The cos-lite
bundle is meant to be run by Juju. However, not all workloads that you may want to monitor do. The good news is that you can use cos-lite
to monitor workloads that are not charmed (aka ‘not managed by Juju’). The bad news is that it’s relatively straightforward to do so. Not bad at all.
Contents:
- Deploy
cos-lite
- Deploy
grafana-agent
- Get the API endpoints from
traefik
- Add custom dashboards and alerts
- TLS
- Known limitations and upcoming features
- Only export metrics with
prometheus-scrape-target
Deploy cos-lite
The first step will be to get a hold of a machine, somewhere, and follow this guide on how to get started with COS lite on microk8s.
And be sure to follow the best practices!
Unless you’re also planning to monitor some charmed applications with this cos-lite deployment, you will not need to use the offers
overlay.
Deploy grafana-agent
The Grafana agent will act as an intermediary between the applications you want to monitor and the cos-lite
stack. It will gather telemetry from your applications and send them to cos-lite
, where you will be able to inspect them through the Grafana dashboards.
We recommend to host the Grafana agent as close as possible to the workloads you intend to monitor, to minimise the risk of network faults and the resulting gaps in telemetry collection. Also, we recommend to install the Grafana agent via a handy snap we maintain:
However, Grafana agent is also available as a single Go binary, and you are free to install it and run it the way you like. See the official documentation for the publisher’s recommendations and guides.
Last but not least, we also have it containerized and petrified.
Now that you have Grafana Agent up and running, you will need to configure it.

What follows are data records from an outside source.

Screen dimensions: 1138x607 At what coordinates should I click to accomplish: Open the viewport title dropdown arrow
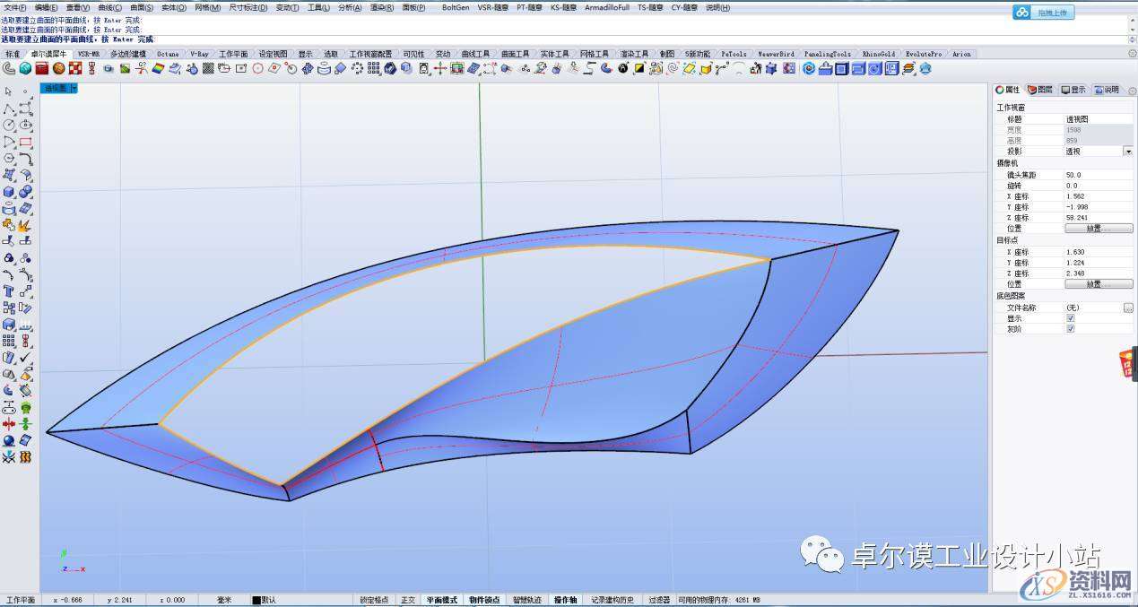73,88
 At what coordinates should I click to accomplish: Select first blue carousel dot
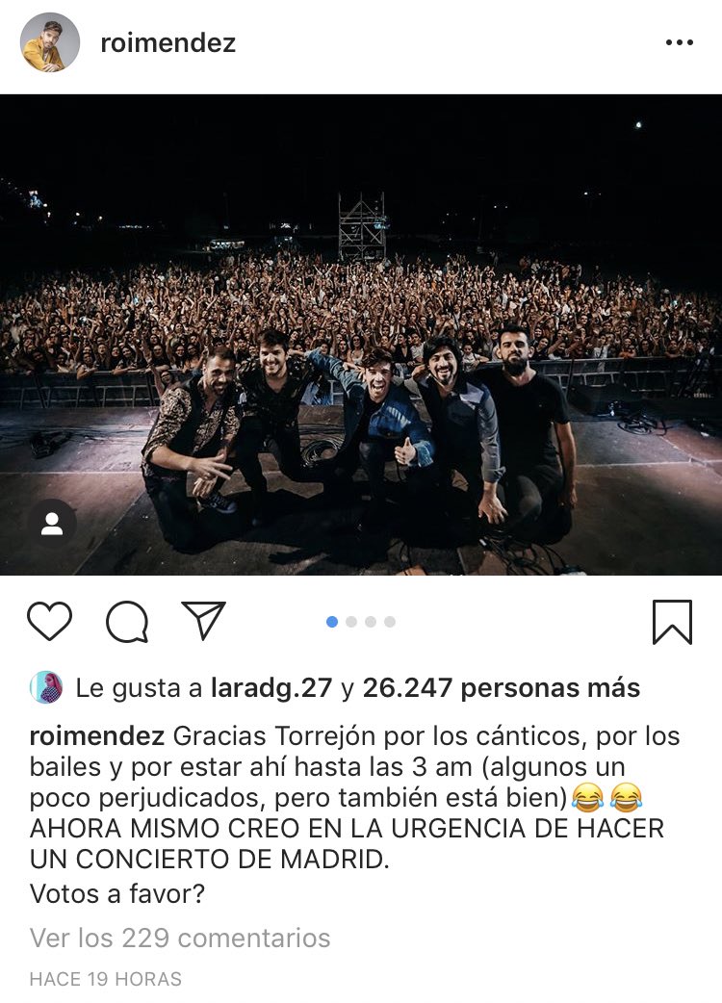[332, 622]
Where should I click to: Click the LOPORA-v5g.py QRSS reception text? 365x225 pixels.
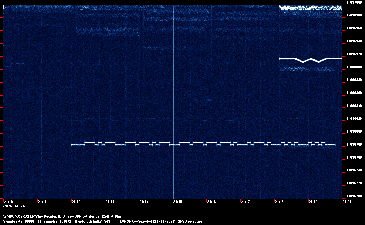(x=161, y=221)
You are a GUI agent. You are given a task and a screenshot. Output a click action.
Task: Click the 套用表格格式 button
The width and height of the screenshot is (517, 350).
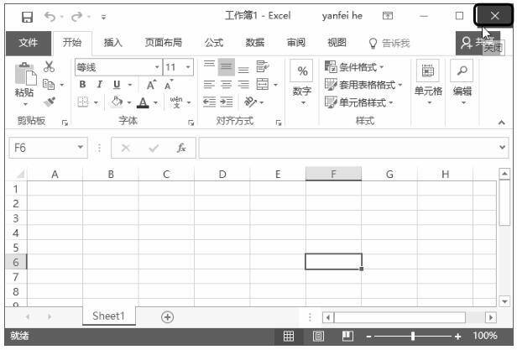coord(364,85)
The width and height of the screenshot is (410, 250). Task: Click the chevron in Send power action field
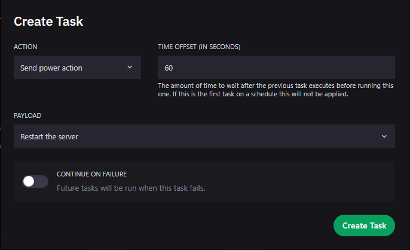[x=130, y=68]
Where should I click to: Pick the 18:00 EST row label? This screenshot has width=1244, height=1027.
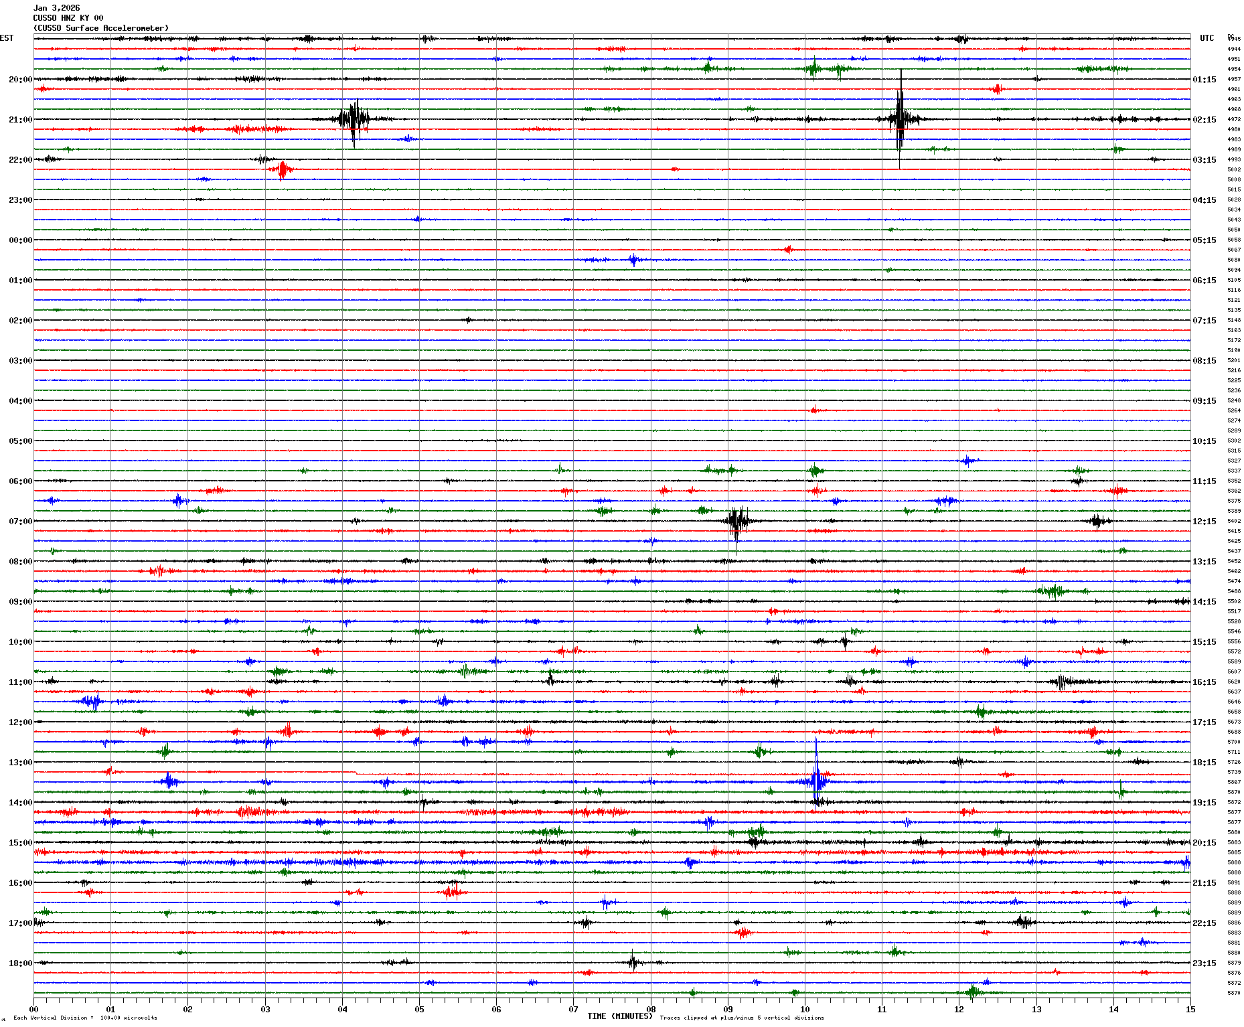pyautogui.click(x=20, y=963)
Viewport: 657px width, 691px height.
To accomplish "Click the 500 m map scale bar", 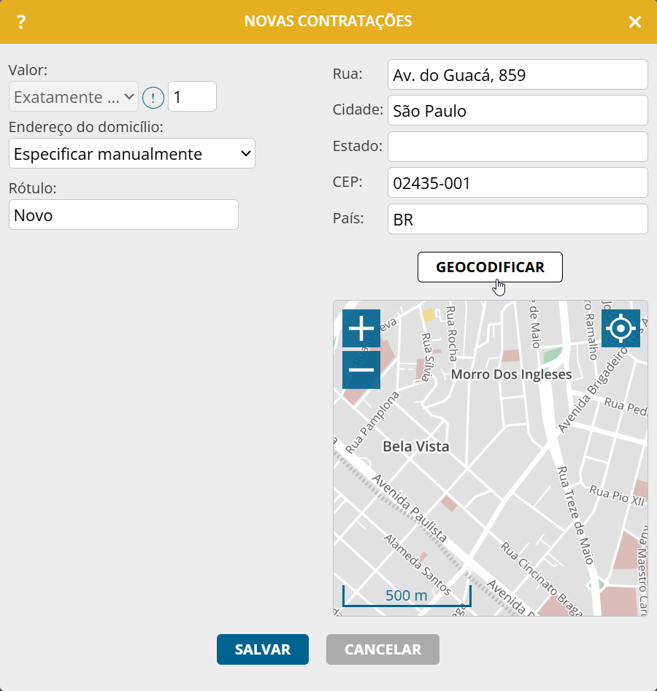I will [407, 596].
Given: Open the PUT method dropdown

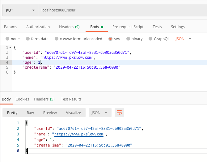Looking at the screenshot, I should click(x=20, y=10).
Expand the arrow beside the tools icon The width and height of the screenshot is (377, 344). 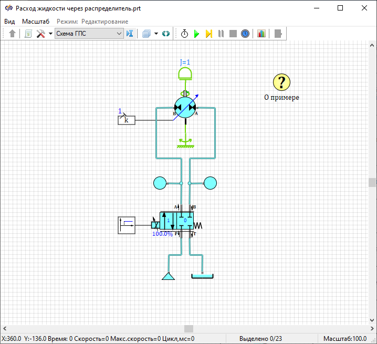click(50, 34)
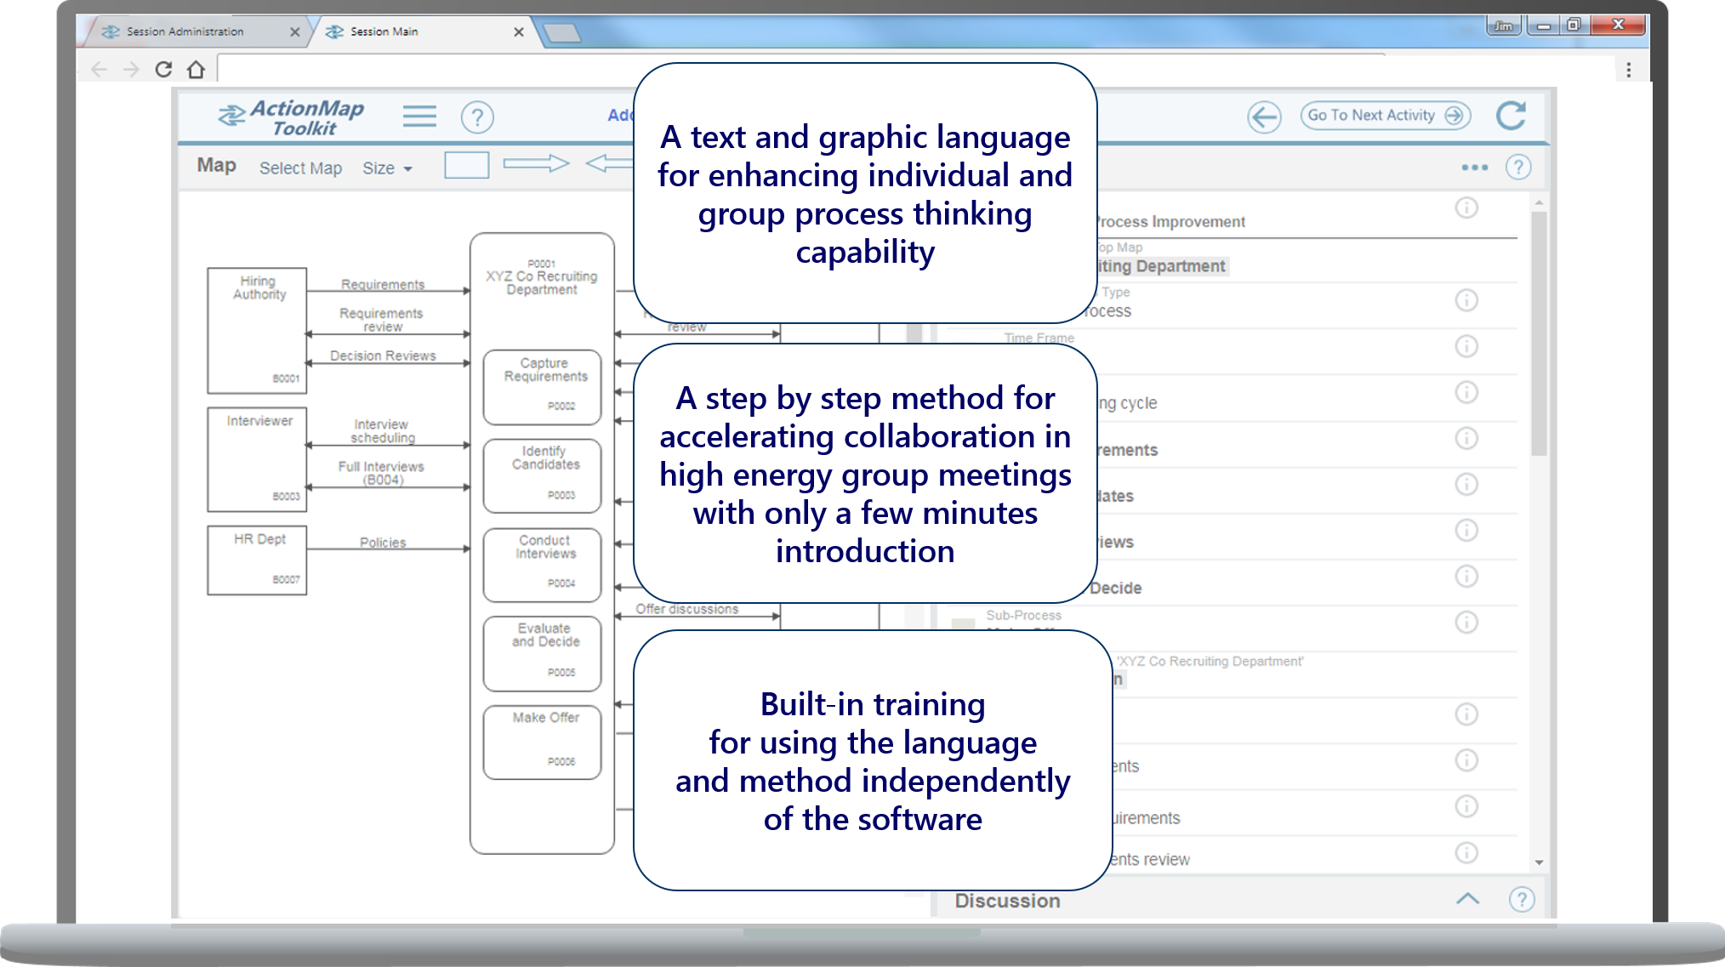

Get the API endpoints from traefik
cos-lite
includes a traefik
instance that takes care of load balancing and ingressing the various observability components of the stack. Since cos-lite
runs on Kubernetes, this allows you to talk to them via traefik
over a stable URL.
Before you can use Traefik from an external service such as Grafana agent, you will need to ensure that the Traefik URL is routable from the service host, and that the address is stable. (e.g. not a dynamic IP) In other words, Traefik’s own URL aso needs to be stable.
In the Juju model where cos-lite
is installed, you can run:
juju run traefik/0 show-proxied-endpoints
Assuming you have configured the traefik
charm to use an external hostname, for example "traefik.url"
, you will see something like:
proxied-endpoints: '{
"prometheus/0": {"url": "https://traefik.url/mymodel-prometheus-0"},
"loki/0": {"url": "https://traefik.url/mymodel-loki-0"},
"alertmanager": {"url": "https://traefik.url/mymodel-alertmanager"},
"catalogue": {"url": "https://traefik.url/mymodel-catalogue"},
}'
You can also open https://traefik.url/mymodel-catalogue
in a browser to see a page with links to all cos-lite
components’ user interfaces.
At this point you will need to follow the documentation on how to configure the Grafana agent. Use the urls you obtained from traefik to tell the agent where to send its telemetry.
Add custom dashboards and alerts
In order to add your own dashboards and alerts to cos-lite
you will need to deploy the cos-config
charm on top of cos-lite
.
Follow this guide to set up cos-config
in the same Juju model in which cos-lite
is deployed.
TLS
You can deploy cos-lite with the tls overlay to enable secure communications with and within COS Lite.
You can follow this guide to enable TLS in Traefik and COS Lite.
Known limitations and upcoming features
Identity
We are “working towards”[citation needed] an integration with canonical’s IAM bundle to provide a charmed identity solution to support locking down your observability stack behind an identity provider. Stay tuned for updates!
Tracing
We are “working towards”[citation needed] a tracing overlay to add distributed tracing capabilities to cos-lite. Once that work is done, you will be able to add Grafana Tempo to the stack.
Only export metrics with prometheus-scrape-target
In some rare circumstances, you might prefer to use prometheus-scrape-target
instead of grafana-agent
.
Namely:
- when you only need metrics (no logs, traces, etc…)
- when you’d rather make the necessary firewall changes in the workload you want to monitor, than ingress cos-lite
- when you’re not able to install anything (or the grafana-agent anyway) on the workload you want to monitor
If this is your situation, we’ve got you covered. You can deploy prometheus-scrape-target
and configure it to scrape your workload.